Electrochemical water splitting using earth-abundant materials is often hindered by slow oxygen evolution reaction (OER) and hydrogen evolution reaction (HER) kinetics, as well as instability at practical current densities. In this study, we developed a hierarchically structured CoMn₂O₄/Co(OH)₂/MoS₂/MWCNT (CDMC) nanocomposite designed to integrate redox-active Co-based oxide/hydroxide domains, edge-rich MoS₂, and a highly conductive MWCNT scaffold within a single architecture characterized by multiple heterointerfaces. The CDMC electrode demonstrates impressively low overpotentials of 164 mV for the oxygen evolution reaction and 198 mV for the hydrogen evolution reaction at a current density of 50 mA cm⁻², achieving Tafel slopes of 56 and 130 mV dec⁻¹, respectively.
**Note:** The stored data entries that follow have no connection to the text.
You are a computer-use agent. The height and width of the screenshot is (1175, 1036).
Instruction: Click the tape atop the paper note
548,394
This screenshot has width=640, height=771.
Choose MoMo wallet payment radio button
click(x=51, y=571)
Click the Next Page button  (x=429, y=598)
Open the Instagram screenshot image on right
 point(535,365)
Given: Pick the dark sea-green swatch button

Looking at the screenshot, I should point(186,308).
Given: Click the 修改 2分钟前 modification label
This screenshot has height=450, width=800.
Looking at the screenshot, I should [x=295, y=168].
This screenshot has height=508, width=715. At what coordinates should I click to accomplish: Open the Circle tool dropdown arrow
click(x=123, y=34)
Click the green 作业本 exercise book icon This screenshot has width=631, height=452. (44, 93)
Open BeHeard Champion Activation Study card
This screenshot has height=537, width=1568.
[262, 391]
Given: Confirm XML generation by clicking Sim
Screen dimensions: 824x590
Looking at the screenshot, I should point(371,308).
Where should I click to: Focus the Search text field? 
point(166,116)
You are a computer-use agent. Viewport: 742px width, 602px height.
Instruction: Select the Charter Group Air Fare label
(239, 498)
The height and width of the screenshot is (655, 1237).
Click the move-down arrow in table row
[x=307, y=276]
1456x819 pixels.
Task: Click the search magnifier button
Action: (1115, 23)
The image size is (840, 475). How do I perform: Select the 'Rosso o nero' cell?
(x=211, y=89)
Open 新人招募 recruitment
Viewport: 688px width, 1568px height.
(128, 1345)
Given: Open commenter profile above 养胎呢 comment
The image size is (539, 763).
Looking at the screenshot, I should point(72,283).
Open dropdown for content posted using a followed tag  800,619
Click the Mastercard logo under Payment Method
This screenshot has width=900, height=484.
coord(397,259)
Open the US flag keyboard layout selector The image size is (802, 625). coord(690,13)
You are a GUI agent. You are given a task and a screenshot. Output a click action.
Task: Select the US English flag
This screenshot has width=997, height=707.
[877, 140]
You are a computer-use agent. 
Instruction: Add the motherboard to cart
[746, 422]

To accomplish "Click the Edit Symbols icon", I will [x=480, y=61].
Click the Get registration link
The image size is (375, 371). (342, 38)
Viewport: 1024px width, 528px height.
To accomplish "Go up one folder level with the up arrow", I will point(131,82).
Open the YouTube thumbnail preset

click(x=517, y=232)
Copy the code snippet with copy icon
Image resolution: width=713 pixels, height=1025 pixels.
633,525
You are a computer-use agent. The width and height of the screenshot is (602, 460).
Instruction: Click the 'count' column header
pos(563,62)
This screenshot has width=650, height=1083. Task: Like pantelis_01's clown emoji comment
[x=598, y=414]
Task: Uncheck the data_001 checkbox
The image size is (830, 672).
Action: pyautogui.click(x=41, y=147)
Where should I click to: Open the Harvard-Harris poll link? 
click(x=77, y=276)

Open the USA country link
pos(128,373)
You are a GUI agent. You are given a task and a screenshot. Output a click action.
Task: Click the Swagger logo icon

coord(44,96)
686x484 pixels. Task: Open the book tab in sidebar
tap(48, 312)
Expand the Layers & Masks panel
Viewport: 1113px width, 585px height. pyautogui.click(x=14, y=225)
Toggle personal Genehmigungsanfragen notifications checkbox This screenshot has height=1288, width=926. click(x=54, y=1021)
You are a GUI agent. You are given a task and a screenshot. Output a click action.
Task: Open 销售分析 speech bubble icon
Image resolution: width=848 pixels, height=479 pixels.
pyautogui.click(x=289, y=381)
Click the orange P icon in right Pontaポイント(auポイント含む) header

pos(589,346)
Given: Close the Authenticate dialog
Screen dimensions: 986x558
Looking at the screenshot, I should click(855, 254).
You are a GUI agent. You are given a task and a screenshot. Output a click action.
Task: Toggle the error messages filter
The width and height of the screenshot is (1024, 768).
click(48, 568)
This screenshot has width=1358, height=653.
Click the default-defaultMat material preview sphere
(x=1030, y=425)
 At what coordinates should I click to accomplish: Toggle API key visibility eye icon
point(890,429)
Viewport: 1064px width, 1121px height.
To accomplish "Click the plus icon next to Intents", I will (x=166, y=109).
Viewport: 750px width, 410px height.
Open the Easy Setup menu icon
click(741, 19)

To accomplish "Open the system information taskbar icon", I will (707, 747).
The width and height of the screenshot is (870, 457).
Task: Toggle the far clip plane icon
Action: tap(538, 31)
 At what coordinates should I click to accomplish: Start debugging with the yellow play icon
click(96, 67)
These results surpass those of all control compositions and many state-of-the-art non-noble catalysts. In a two-electrode configuration, overall water splitting in 1 M KOH is realized at 1.75 V while sustaining 50 mA cm⁻², paired with high turnover frequencies for both half-reactions, robust long-term stability, and a faradaic efficiency of approximately 88.5%. The electrochemical performance of the composite is discussed by correlating the electrochemically active surface area (ECSA), double-layer capacitance, and impedance analysis, and the boosted activity is attributed to the augmented charge transport mechanism and efficient usage of the active sites, rather than the geometrical surface area. These results make the CDMC composite a good bifunctional material for alkaline electrolyzers and help in achieving sustainable hydrogen production.